***** Provided text
Process Reward Models

Pushing the frontier of open-source test-time scaling

Feb 18, 2025

Training Process Reward Models in axolotl

We’ve introduced support for fine-tuning Process Reward Models (PRMs) in axolotl. PRMs are a type of reward model that are trained on stepwise-supervision datasets, where each reasoning step is labeled for correctness. PRMs are particularly useful as a verifier for improving the outputs of language models at inference-time, and can also be used to provide fine-grained rewards for reinforcement-learning based fine-tuning.

Alongside releasing PRM fine-tuning capabilities, we’ve also produced cleaned and formatted PRM datasets, and demonstrated how you can use these datasets to fine-tune PRMs with competitive performance. Check out our PRM collection on Hugging Face Hub!

Getting started

It’s easy to kick-off a PRM training job using axolotl in a few simple steps. Firstly, we recommend formatting your data in the stepwise-supervision format:

{
    "prompt": "Which number is larger, 9.8 or 9.11?",
    "completions": ["The fractional part of 9.8 is 0.8, while the fractional part of 9.11 is 0.11.", "Since 0.11 is greater than 0.8, the number 9.11 is larger than 9.8."],
    "labels": [True, False]
}

Where prompt indicates the initial problem, completions is a list of N reasoning steps, and labels is a list of N boolean labels indicating the correctness of each reasoning step. You’ll neeed to update your config as follows:

# prm.yaml
base_model: Qwen/Qwen2.5-3B
model_type: AutoModelForTokenClassification
num_labels: 2
process_reward_model: true
datasets:
  - path: your_dataset_here
    type: stepwise_supervised    
    step_separator: "\n\n"    
    max_completion_length:    
    train_on_last_step_only: false    
    splt: train

val_set_size: 0.01 # optionally, remove this to speed up training
evals_per_epoch: 10

One field to look out for here is step_separator. PRMs work by predicting the correct label for a given reasoning step - step_separator helps us correctly mark the end of one step and the beginning of the next step. You should choose this to be a string which is not usually present in the model’s vocabulary - we’ve seen variations of “\n\n\n\\n\\n...”, and also unique tokens such as ки.

Finally, kick off your training job!

axolotl train prm.yaml

If you’d like to learn more about PRMs, and how you might go about using them to improve the outputs of a language mode at inference-time, read on!

Reward modelling

Let’s use the term outcome reward models (ORMs) to refer to reward models which are trained on a single label based on the outcome of a series of interactions. The label is typically a binary indicator of whether the interaction was good or bad, and the ORM is optimized to correctly label the outcome of a given interaction.

The key innovation of PRMs is their ability to provide step-by-step feedback during the reasoning process. To achieve this, PRMs are trained on stepwise-supervision datasets where each reasoning step is labeled for correctness. A step is typically labeled as correct if it’s part of a reasoning step that leads to the right answer, though labelling schemas can vary across datasets. In contrast to ORMs, PRMs are trained to correctly label the correctness of each step in a reasoning process, rather than the outcome of an series of interactions.
**********
***** Information shown
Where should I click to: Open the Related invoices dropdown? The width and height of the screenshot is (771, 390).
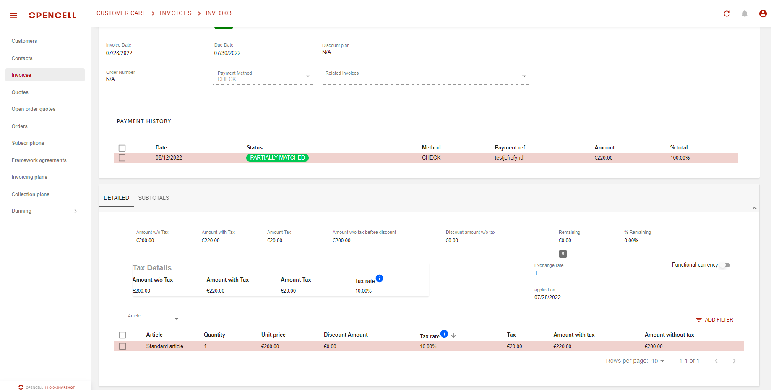click(524, 76)
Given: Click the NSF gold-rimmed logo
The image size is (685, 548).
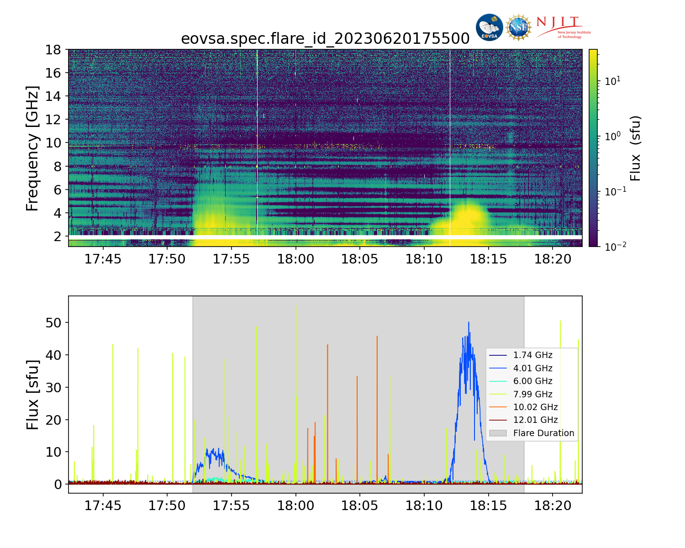Looking at the screenshot, I should tap(518, 27).
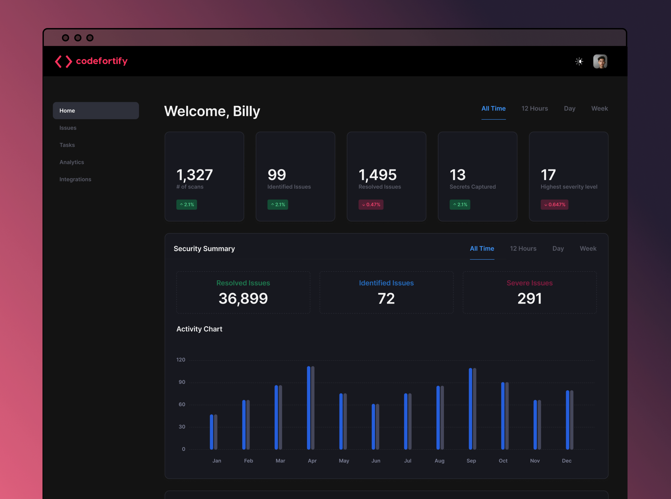The width and height of the screenshot is (671, 499).
Task: Open Issues in the sidebar
Action: [68, 128]
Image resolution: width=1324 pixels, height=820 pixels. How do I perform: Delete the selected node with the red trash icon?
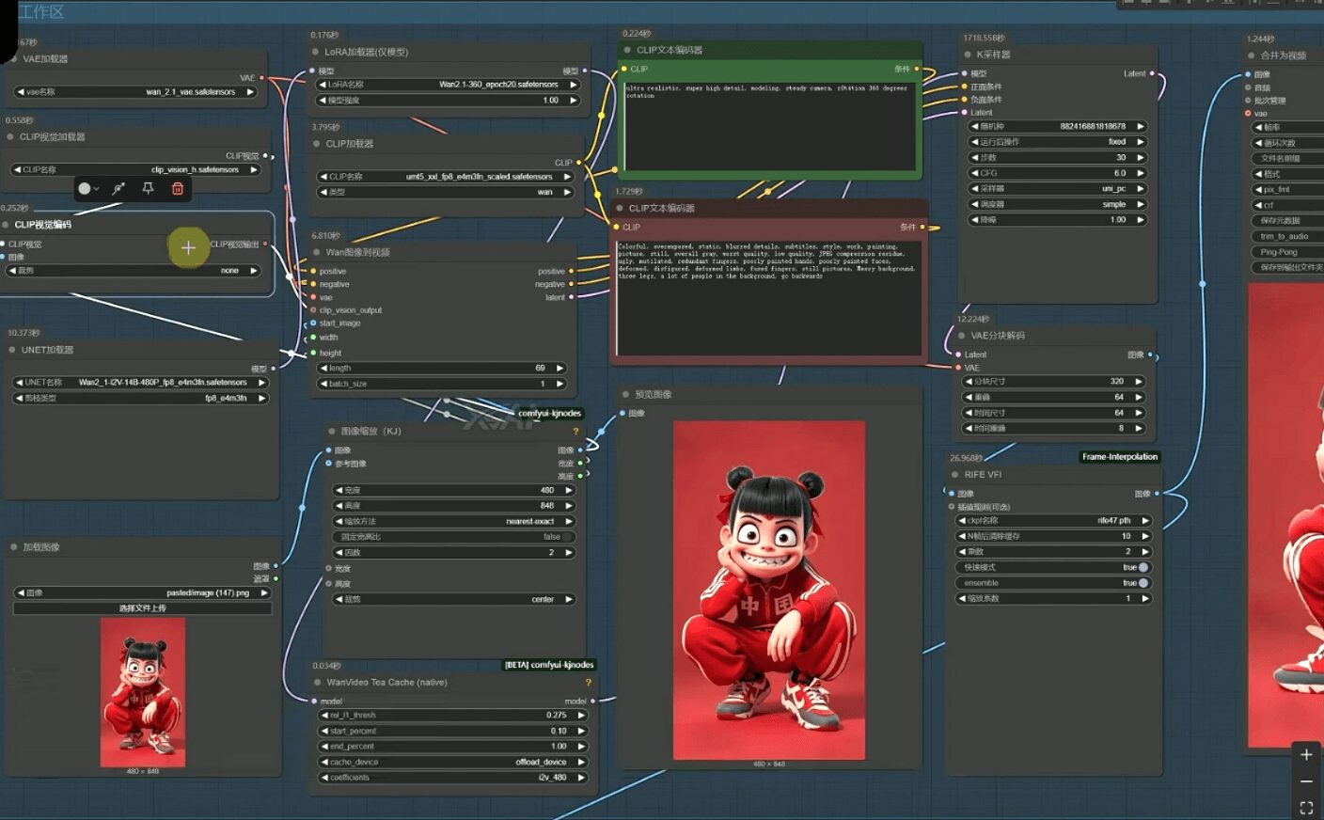[x=177, y=189]
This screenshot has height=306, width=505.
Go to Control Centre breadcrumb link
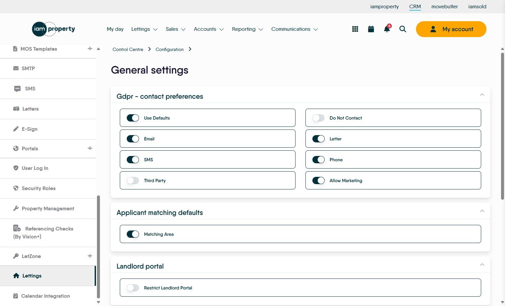128,49
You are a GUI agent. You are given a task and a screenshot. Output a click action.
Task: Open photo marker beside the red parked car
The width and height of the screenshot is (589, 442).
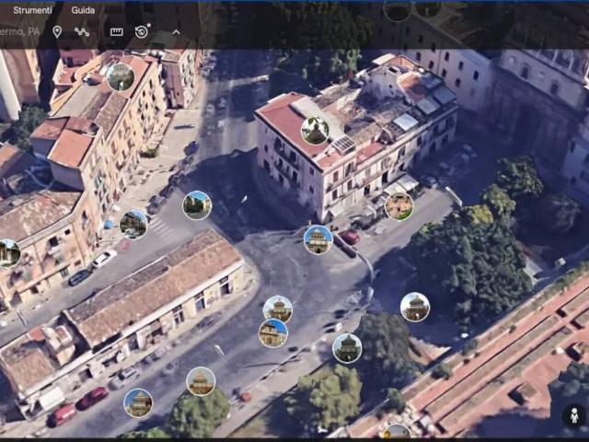point(318,239)
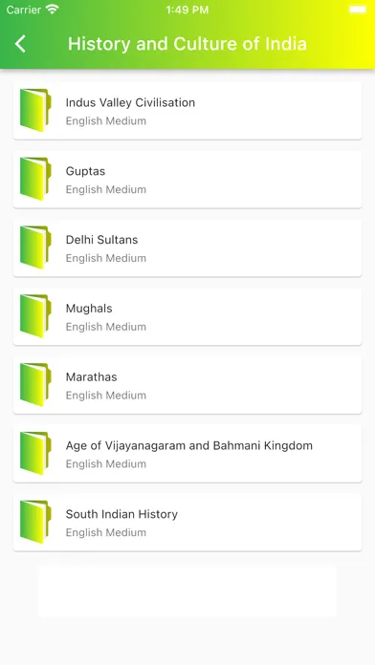Tap the folder icon next to Mughals
Viewport: 375px width, 665px height.
coord(35,316)
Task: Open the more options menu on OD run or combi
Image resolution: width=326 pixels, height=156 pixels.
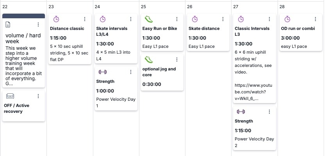Action: tap(316, 19)
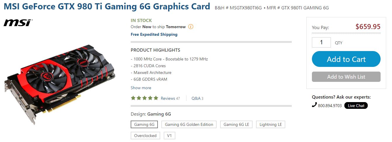Pick the Lightning LE design option
The height and width of the screenshot is (142, 392).
tap(270, 124)
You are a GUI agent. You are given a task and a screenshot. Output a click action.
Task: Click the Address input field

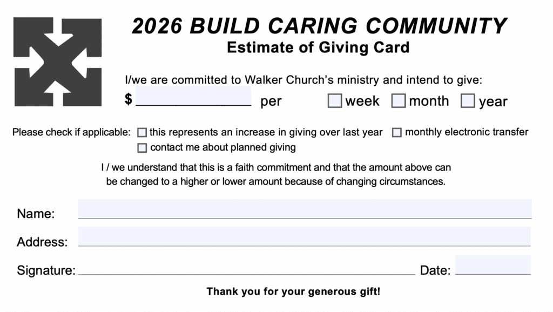305,236
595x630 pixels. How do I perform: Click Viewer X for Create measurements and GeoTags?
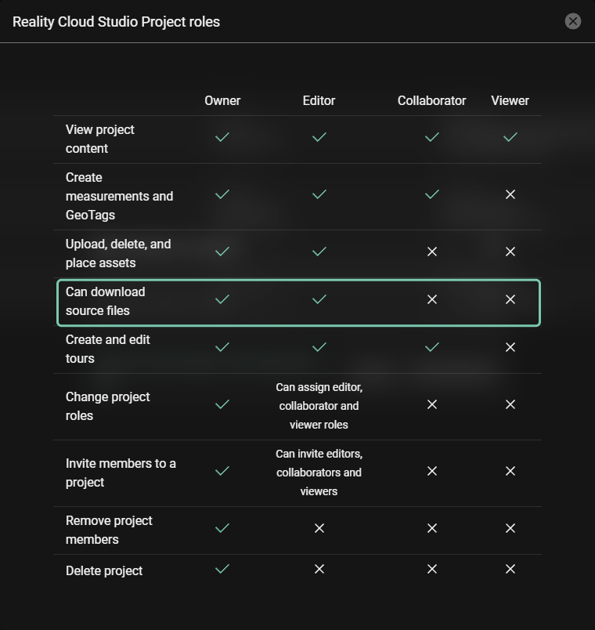(x=510, y=194)
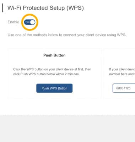Click the ON label inside the switch
This screenshot has width=135, height=142.
pyautogui.click(x=27, y=22)
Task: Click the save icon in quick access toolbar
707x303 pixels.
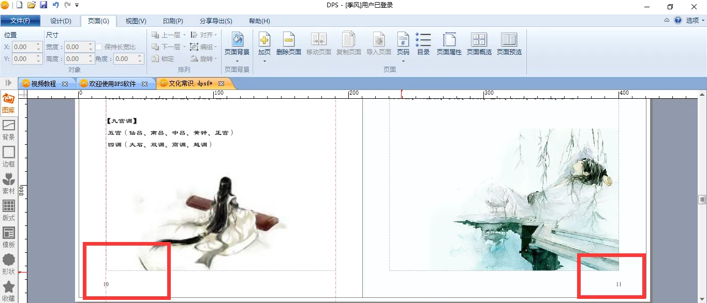Action: 43,5
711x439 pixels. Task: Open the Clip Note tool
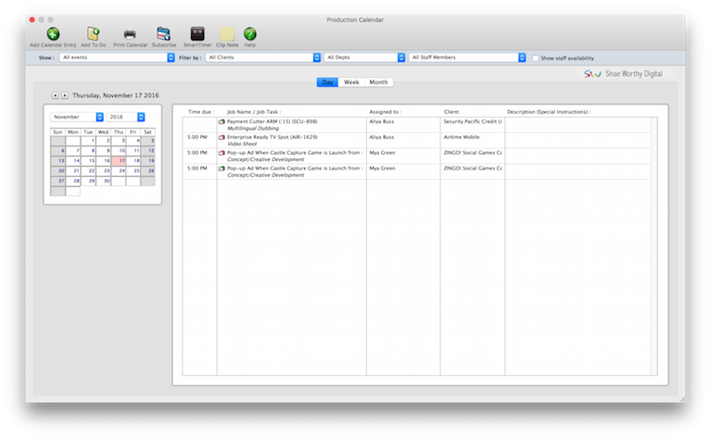(227, 34)
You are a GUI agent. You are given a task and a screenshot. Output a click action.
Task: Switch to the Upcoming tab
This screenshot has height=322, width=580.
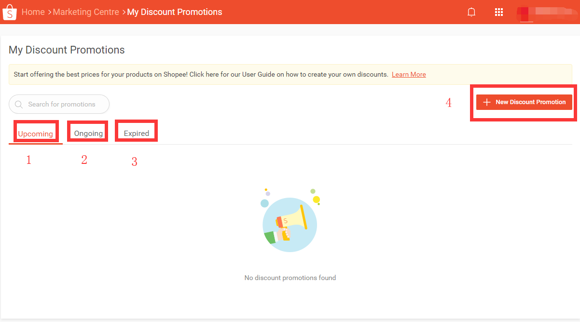[x=36, y=134]
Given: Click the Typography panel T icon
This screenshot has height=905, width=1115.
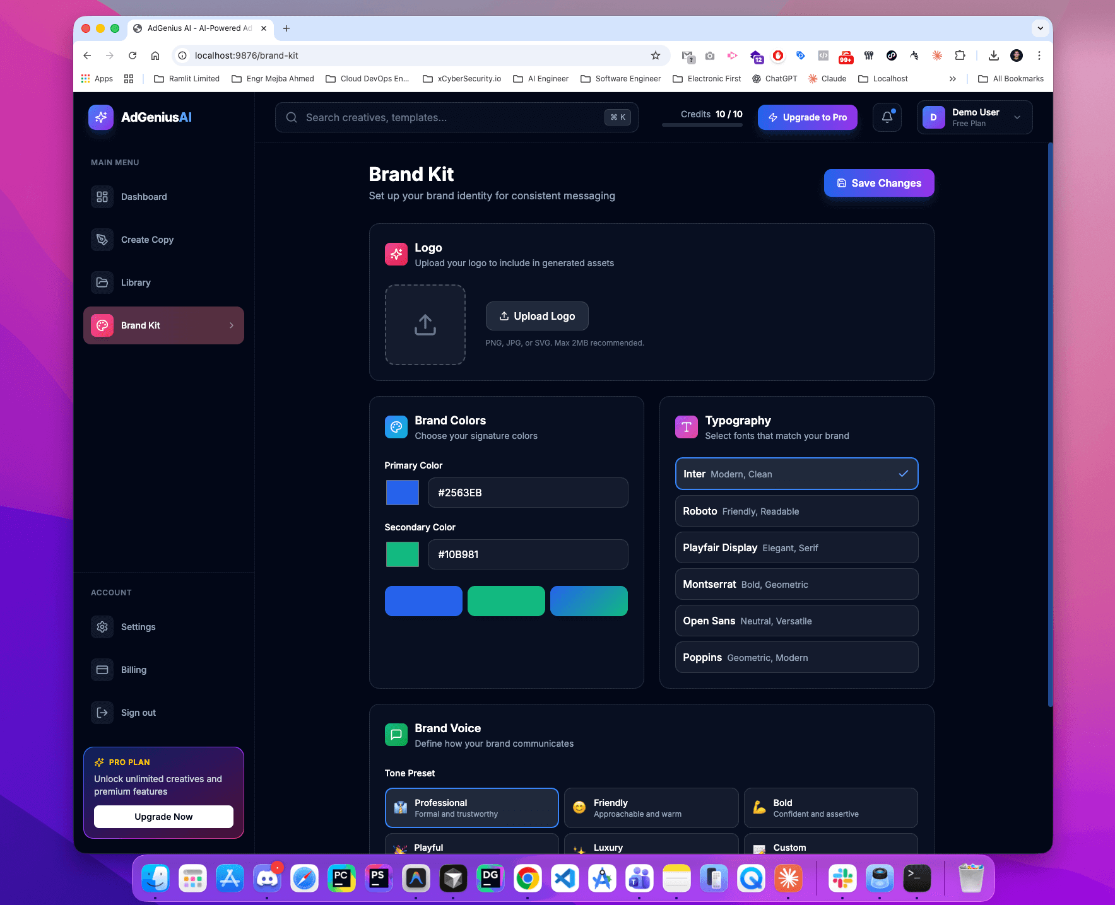Looking at the screenshot, I should coord(687,427).
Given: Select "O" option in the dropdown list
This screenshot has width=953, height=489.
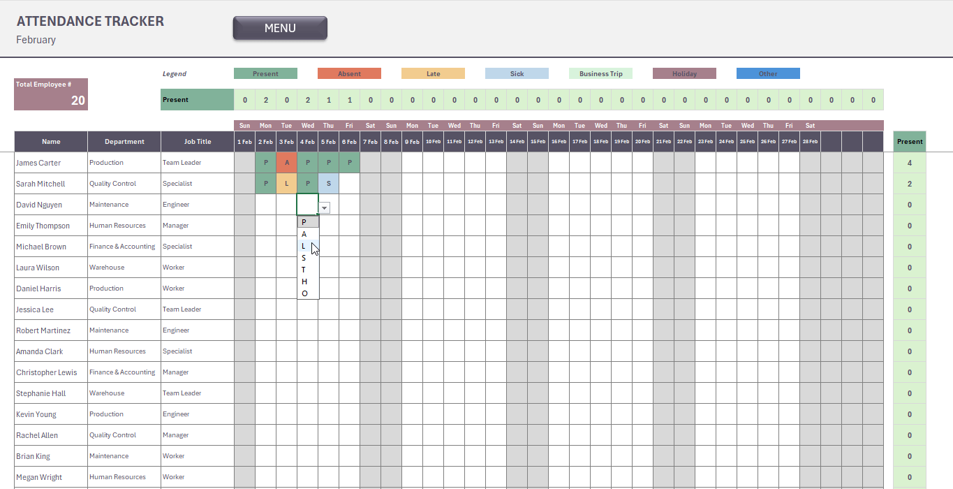Looking at the screenshot, I should (x=308, y=293).
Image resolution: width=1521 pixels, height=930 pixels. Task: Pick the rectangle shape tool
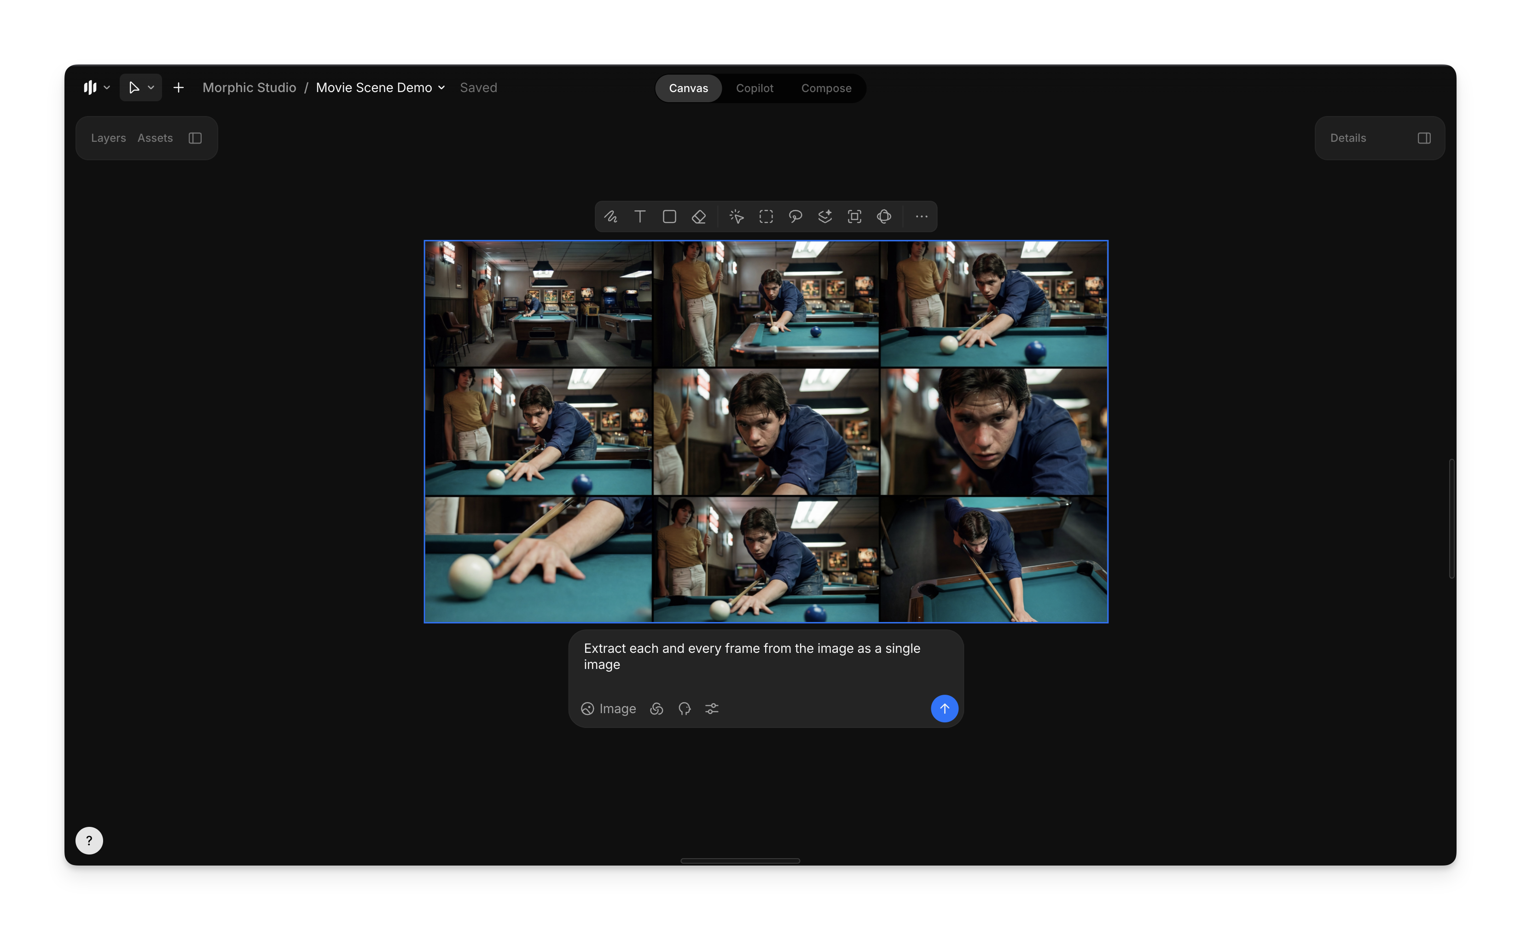pos(669,217)

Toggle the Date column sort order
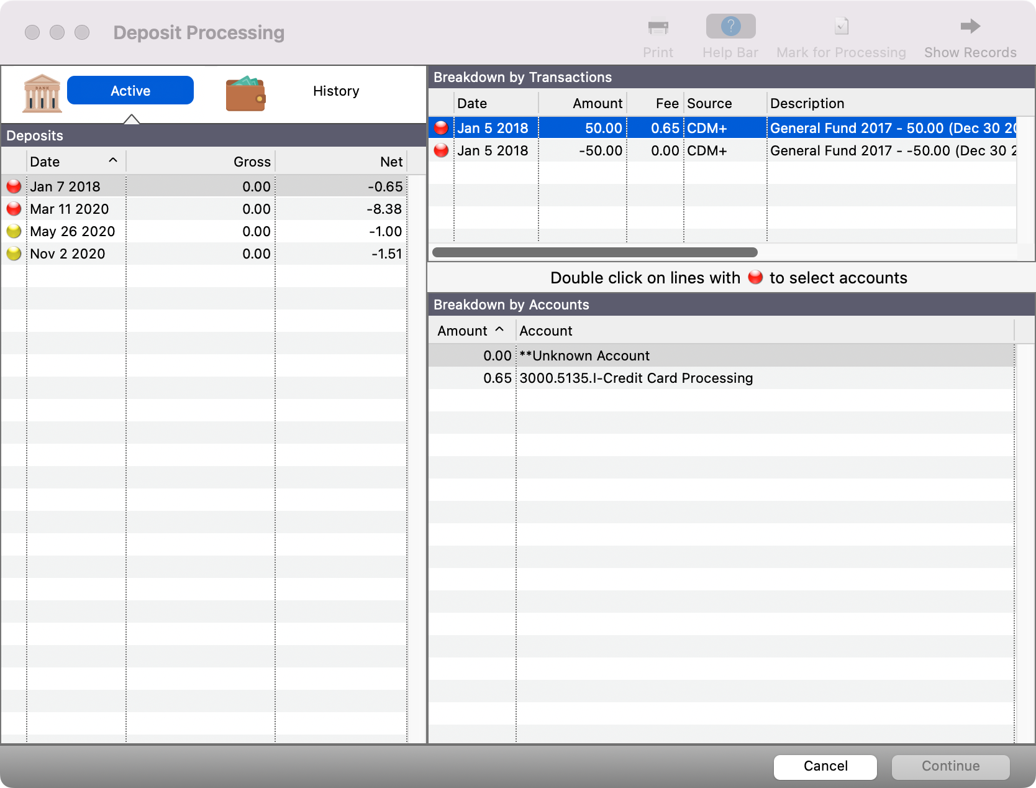[75, 161]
**********
▸ Written instruction 1
List every top-level key set in the prm.yaml config shown in the PRM write-up.
▸ Written instruction 2
Carry on the PRM write-up from its last sentence onward.

▸ Exercise answer 1
base_model, model_type, num_labels, process_reward_model, datasets, val_set_size, evals_per_epoch

▸ Exercise answer 2
Great! What can I do with my reward models?

Excellent question. Reward models are primarily used to improve the performance of a baseline auto-regressive language model. This is commonly done in two ways:

As a component of fine-tuning language models using Reinforcement Learning from Human Feedback (RLHF). RLHF aims to steer the behavior of models towards human preferences. To effectively scale this process to massive models, reward models are trained as powerful proxies for human preferences. In reinforcement-learning training paradigms, PRMs can be used to provide more granular feedback than ORMs for training reasoning models.
As verifiers for improving the outputs of language models at inference-time. This makes PRMs particularly appealing for scaling test-time inference with language models, as they can be used to verify the correctness of each step in a chain of thought reasoning process using strategies such as Best-of-N sampling or beam search.

Dataset Formats and Available Data

We’ve processed existing process supervision math-oriented datasets into a standardized format which can be used out-of-the-box with axolotl.

PRM800K: A process supervision dataset based on reasoning steps collected from the MATH dataset, and open-sourced in the Let’s Verify Step-by-Step paper comprising two phases:
- axolotl-ai-co/prm800k_phase_1, which represents roughly 5% of the data collected as part of the paper, and was primarily used to seed the large-scale generation process for the second phase. The step-level labels in this dataset may be less reliable than those in the second phase.
- axolotl-ai-co/prm800k_phase_2, which may include higher quality step-level labels due to additional quality control and a streamlined data collection process.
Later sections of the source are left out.